Figure 6. Synergistic interaction between zinc and 8–8 ortho phenylene glycine at GlyRα1. 8–8 ortho phenylene glycine is represented as 8–8 OPGly. (A) Example trace illustrating the individual application of 1 μM zinc (blue bar) and 1 μM 8–8 OPGly (red bar) on a current elicited by an EC5 concentration of glycine (black bar, 5 μM), and the co-application of both modulators. (B) Degree of potentiation induced by 1 μM zinc (blue), 1 μM 8–8 OPGly (red) or 1 μM of both modulators co-applied (pink) on the same cell. The sum of the two modulators applied individually is shown as the estimate (purple). The degree of potentiation in the co-application condition and the estimate are compared using a paired t-test. The degree of significance is denoted as: * = p ≤ 0.05, ** = p ≤ 0.01, *** = p ≤ 0.001 and **** = p ≤ 0.0001. (C) Potentiation induced in each condition. Data is represented as mean ± SEM with an n ≥ 5.
4 Discussion
Zinc is a ubiquitous metal cation found throughout nature that is able to interact with a range of proteins, including GlyRs. In a laboratory setting, contaminating zinc concentrations are estimated to reach the nanomolar range (Cornelison and Mihic, 2014) which is sufficient to potentiate GlyRs and may influence the activity of GlyR modulators. It is important to address the effect zinc ions may have on the functional properties of GlyRs and how this may impact on GlyR-targeted drug-development.

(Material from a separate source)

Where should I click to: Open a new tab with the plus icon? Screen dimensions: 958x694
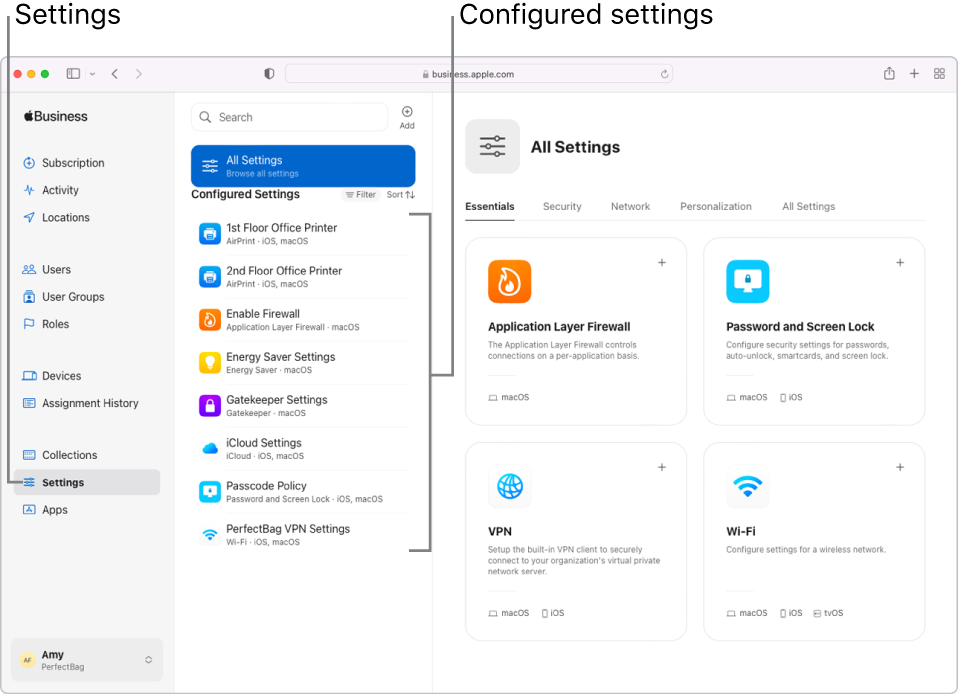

4.1 Zinc chelators and zinc insensitive mutants
Zinc chelators have previously been used to remove contaminating zinc ions from recording solutions. One of the most commonly used chelators is tricine (Kirson et al., 2013; McCracken et al., 2013a; Cornelison et al., 2017), which is a derived from tris and glycine and was originally synthesized as one of Good’s buffers (Good et al., 1966). In this study we have demonstrated that tricine significantly reduces the glycine-induced currents of GlyRα1 by over 80%. This could be due the chelation of contaminating zinc ions present within the ND96 solution which would produce inhibition by removing zinc-mediated potentiation of the receptor. To explore this, the effect of tricine was also assessed using the W170S GlyRα1, which abolishes zinc potentiation. The mutant receptor was similarly inhibited by tricine which demonstrates that tricine reduces receptor activity via a non-zinc mediated mechanism.
As tricine is an analog of glycine, its structural similarity may allow it to access and obstruct the agonist binding cavity. The tris-moiety is significantly larger than the amine group of glycine and if bound within the orthosteric binding cavity, would prevent the closure of loop-C which is required for receptor activation (Kumar et al., 2020; Yu et al., 2021). Tricine could therefore inhibit receptor activity by acting as a competitive antagonist. Tricine has also been shown to form complexes with glycine (Zayed and Ammar, 2014) which would reduce the concentration of free glycine in recording solutions and would reduce receptor activation. Additional studies which explore these possible inhibitory mechanisms are required to understand the impact tricine has on the GlyR.
It is also possible that tricine impacts GlyR activity through non-selective chelation of divalent cations. Tricine can also bind strongly to magnesium, calcium, cobalt, copper and nickel (Ferreira et al., 2015). While cobalt, copper and nickel are not commonly used in biological buffers or significantly impact GlyR activity, the recording solution ND96 contains 1 mM magnesium and 1.8 mM calcium. Chelation of these ions would alter the ionic composition of the buffer which could significantly impact on the function of the receptor. Previous studies have used other chelating agents such as EDTA (Kay, 2004; Trombley et al., 2011) and ZX1 (Perez-Rosello et al., 2015; Zhang et al., 2016), however they too have varying levels of selectivity. As a way to address this, we also explored the activity of Ca-EDTA which is pre-loaded with calcium and would not be expected to sequester calcium ions from ND96. 10 μM Ca-EDTA was found to inhibit the WT GlyRα1 by over 50%, but when applied to W170S GlyRα1 the inhibitory activity was abolished. This suggests the inhibitory effects of Ca-EDTA on the WT receptor are solely due to the chelation of contaminating zinc ions. The inhibition of the WT receptor also confirms the presence of contaminating zinc ions in ND96 solution which are causing a basal level of potentiation during recording.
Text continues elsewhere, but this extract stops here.